■ **Work request**
What you write should be the line containing "Click the Catalog badge" followed by every line after it to the end of the listing, exactly as given, and nothing more.

────

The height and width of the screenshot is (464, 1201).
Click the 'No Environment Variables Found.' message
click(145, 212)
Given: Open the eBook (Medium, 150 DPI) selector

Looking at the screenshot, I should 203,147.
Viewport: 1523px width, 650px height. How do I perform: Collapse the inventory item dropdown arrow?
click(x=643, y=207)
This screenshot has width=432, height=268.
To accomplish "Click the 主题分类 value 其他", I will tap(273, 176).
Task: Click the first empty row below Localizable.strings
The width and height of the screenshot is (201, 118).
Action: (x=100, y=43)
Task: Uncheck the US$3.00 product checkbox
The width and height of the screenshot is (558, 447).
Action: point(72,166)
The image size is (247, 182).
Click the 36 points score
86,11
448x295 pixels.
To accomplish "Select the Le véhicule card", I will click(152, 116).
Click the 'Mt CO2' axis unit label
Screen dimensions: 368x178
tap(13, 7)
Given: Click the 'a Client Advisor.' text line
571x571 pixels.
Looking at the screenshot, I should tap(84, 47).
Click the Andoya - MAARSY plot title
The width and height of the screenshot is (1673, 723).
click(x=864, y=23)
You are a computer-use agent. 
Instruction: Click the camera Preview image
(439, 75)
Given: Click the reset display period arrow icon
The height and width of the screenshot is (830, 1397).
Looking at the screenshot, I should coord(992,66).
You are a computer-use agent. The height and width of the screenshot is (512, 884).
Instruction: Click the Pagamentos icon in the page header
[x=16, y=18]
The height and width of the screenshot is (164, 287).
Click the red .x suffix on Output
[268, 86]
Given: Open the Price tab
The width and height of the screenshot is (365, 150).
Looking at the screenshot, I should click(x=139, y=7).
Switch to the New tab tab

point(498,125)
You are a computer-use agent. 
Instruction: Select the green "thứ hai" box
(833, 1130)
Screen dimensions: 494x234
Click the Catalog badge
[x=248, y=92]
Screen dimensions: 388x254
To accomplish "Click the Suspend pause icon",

────

■ **Output for this task**
Click the Catalog badge
[x=248, y=92]
Screen dimensions: 388x254
To accomplish "Click the Suspend pause icon",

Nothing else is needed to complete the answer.